Sustained Ventricular Tachycardia Secondary to Cardiac Metastasis of Lung Cancer

Ying-Ying Li 1, Hua Wang 1, Ya-Dong Cui 2, Hang-Yu Liu 1, Jie-Fu Yang 1,
PMCID: PMC5798058  PMID: 29363652

Although primary cardiac tumors are rare, cardiac metastasis of malignant tumors is not as infrequent as we might suspect. The pericardium is the most frequently involved site and myocardial involvement is less common. In this report, we present the case of a patient with a metastatic tumor on the left ventricular wall secondary to the lung cancer with sustained ventricular tachycardia (VT).

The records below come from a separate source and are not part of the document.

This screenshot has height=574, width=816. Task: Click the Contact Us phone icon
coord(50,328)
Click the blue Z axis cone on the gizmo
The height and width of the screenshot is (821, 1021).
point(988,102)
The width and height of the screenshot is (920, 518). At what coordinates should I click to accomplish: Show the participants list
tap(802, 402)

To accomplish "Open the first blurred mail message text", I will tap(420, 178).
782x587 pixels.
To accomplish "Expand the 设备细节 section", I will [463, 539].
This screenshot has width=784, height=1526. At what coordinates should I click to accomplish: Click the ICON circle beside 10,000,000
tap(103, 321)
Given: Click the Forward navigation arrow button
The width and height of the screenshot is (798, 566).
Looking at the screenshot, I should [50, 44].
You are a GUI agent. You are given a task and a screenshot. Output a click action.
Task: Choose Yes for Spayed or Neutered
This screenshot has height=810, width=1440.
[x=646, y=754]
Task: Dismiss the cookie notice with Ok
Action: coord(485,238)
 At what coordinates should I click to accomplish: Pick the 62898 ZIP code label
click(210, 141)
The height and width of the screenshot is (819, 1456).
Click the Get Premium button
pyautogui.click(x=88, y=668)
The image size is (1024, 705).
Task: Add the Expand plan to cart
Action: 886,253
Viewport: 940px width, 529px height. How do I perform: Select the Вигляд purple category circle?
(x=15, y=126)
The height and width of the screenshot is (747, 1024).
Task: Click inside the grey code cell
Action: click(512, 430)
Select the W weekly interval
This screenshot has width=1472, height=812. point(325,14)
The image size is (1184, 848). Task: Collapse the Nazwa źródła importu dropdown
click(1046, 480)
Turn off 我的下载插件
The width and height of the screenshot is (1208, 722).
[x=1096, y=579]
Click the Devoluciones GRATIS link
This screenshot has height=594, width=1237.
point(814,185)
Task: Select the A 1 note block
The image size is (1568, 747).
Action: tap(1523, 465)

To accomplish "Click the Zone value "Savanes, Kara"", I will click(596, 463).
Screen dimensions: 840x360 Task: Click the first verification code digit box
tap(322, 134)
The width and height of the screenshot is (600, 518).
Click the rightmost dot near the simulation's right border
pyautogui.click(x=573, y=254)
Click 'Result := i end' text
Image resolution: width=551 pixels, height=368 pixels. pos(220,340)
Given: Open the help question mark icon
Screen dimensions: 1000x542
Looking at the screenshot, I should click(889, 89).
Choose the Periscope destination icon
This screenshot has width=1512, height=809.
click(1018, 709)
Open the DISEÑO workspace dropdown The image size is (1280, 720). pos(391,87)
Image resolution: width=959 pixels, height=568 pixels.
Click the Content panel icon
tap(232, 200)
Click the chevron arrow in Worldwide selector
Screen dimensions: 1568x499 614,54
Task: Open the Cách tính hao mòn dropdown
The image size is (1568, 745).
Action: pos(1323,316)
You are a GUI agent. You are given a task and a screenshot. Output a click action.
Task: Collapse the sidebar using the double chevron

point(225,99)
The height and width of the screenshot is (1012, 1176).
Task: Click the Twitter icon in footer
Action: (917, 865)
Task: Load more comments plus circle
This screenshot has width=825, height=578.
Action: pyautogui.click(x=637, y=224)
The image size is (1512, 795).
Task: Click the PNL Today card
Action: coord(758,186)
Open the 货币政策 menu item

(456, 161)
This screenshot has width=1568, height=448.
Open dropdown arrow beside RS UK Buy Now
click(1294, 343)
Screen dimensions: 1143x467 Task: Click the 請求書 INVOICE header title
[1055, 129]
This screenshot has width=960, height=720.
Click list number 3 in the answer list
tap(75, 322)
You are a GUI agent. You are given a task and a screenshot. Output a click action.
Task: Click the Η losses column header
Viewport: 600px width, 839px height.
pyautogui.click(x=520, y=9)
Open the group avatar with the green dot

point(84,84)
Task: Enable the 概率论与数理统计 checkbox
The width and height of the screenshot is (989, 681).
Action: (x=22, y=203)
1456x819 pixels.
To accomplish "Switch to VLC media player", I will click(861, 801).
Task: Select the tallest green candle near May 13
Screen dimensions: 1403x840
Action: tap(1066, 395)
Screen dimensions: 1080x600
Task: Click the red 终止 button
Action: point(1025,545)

In July 2015, a 49-year-old female was admitted to Beijing Hospital complaining of palpitation and dyspnea. She had been diagnosed with pulmonary adenosquamous carcinoma in April 2014 and had undergone tumor resection, radiation, and chemotherapy with four cycles of cisplatin and gemcitabine. In February 2015, she developed dyspnea gradually and underwent an echocardiogram which revealed moderate-to-large pericardial effusion and a new mass at the apex of the left ventricle with a left ventricular ejection fraction (LVEF) of 55%. The cardiac magnetic resonance imaging showed a 5.79 cm × 2.79 cm sessile mass at the apex and free wall of the left ventricle with large pericardial effusion [Figure 1]. The bloody pericardial effusion was drained out for symptom relief. She was then given gefitinib, and drainage tube was removed. She stayed free of symptoms for 4 months. However, the follow-up imaging showed the enlargement of the heart mass and multiple pulmonary nodules.

Figure 1.

Figure 1

(a) Transthoracic echocardiogram showed a new mass at the apex of the left ventricle and moderate-large pericardial effusion. The arrow points to the mass. (b) Cardiac magnetic resonance showed a homogeneous slightly hyperintense mass compared with the adjacent normal myocardium in the apical and lateral wall of the left ventricle and the pericardial effusion. (c) The 12-lead ECG on admission revealed sinus tachycardia with poor R wave progression in precordial leads and ST-segment elevation in leads V4 through V6. (d) The 12-lead ECG revealed ventricular tachycardia. ECG: Electrocardiogram.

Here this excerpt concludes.